--- START ---
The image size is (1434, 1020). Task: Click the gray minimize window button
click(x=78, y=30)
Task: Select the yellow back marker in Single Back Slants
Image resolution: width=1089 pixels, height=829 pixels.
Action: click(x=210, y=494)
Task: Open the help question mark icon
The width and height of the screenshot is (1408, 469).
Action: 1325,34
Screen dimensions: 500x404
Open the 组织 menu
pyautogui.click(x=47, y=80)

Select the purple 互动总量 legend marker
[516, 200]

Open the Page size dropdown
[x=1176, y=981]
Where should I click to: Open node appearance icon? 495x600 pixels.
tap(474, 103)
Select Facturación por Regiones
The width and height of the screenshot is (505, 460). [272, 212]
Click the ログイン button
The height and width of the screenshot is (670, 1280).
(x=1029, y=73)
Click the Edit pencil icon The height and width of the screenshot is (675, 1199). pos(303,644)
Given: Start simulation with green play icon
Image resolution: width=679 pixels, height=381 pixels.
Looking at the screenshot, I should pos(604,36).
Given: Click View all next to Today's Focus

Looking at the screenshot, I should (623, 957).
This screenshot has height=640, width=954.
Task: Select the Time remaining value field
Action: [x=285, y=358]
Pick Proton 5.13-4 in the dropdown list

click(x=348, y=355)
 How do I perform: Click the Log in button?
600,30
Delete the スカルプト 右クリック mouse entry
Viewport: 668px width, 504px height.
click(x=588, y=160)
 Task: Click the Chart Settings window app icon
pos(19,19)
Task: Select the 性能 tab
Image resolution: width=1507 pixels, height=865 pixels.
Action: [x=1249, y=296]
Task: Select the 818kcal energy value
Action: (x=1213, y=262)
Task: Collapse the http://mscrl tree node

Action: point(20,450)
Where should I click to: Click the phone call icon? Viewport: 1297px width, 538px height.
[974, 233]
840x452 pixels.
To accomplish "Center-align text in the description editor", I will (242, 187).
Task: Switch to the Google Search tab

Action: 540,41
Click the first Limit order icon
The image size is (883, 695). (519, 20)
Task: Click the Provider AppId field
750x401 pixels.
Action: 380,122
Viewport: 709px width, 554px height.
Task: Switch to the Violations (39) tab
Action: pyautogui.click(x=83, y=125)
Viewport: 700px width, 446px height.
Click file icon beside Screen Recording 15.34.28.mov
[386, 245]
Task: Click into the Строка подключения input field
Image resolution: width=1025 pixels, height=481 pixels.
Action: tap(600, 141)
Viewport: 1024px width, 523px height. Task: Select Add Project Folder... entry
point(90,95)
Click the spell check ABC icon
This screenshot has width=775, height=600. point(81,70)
--- END ---
Prompt. Set down all of the data above, word for word.

Solution below.
The image size is (1434, 1020). Task: Click the gray minimize window button
click(x=78, y=30)
Task: Select the yellow back marker in Single Back Slants
Image resolution: width=1089 pixels, height=829 pixels.
Action: click(x=210, y=494)
Task: Open the help question mark icon
The width and height of the screenshot is (1408, 469).
Action: 1325,34
Screen dimensions: 500x404
Open the 组织 menu
pyautogui.click(x=47, y=80)

Select the purple 互动总量 legend marker
[516, 200]

Open the Page size dropdown
[x=1176, y=981]
Where should I click to: Open node appearance icon? 495x600 pixels.
tap(474, 103)
Select Facturación por Regiones
The width and height of the screenshot is (505, 460). [272, 212]
Click the ログイン button
The height and width of the screenshot is (670, 1280).
(x=1029, y=73)
Click the Edit pencil icon The height and width of the screenshot is (675, 1199). pos(303,644)
Given: Start simulation with green play icon
Image resolution: width=679 pixels, height=381 pixels.
Looking at the screenshot, I should pos(604,36).
Given: Click View all next to Today's Focus

Looking at the screenshot, I should (623, 957).
This screenshot has height=640, width=954.
Task: Select the Time remaining value field
Action: [x=285, y=358]
Pick Proton 5.13-4 in the dropdown list

click(x=348, y=355)
 How do I perform: Click the Log in button?
600,30
Delete the スカルプト 右クリック mouse entry
Viewport: 668px width, 504px height.
click(x=588, y=160)
 Task: Click the Chart Settings window app icon
pos(19,19)
Task: Select the 性能 tab
Image resolution: width=1507 pixels, height=865 pixels.
Action: [x=1249, y=296]
Task: Select the 818kcal energy value
Action: (x=1213, y=262)
Task: Collapse the http://mscrl tree node

Action: point(20,450)
Where should I click to: Click the phone call icon? Viewport: 1297px width, 538px height.
[974, 233]
840x452 pixels.
To accomplish "Center-align text in the description editor", I will (242, 187).
Task: Switch to the Google Search tab

Action: 540,41
Click the first Limit order icon
The image size is (883, 695). (519, 20)
Task: Click the Provider AppId field
750x401 pixels.
Action: 380,122
Viewport: 709px width, 554px height.
Task: Switch to the Violations (39) tab
Action: pyautogui.click(x=83, y=125)
Viewport: 700px width, 446px height.
Click file icon beside Screen Recording 15.34.28.mov
[386, 245]
Task: Click into the Строка подключения input field
Image resolution: width=1025 pixels, height=481 pixels.
Action: tap(600, 141)
Viewport: 1024px width, 523px height. Task: Select Add Project Folder... entry
point(90,95)
Click the spell check ABC icon
This screenshot has width=775, height=600. point(81,70)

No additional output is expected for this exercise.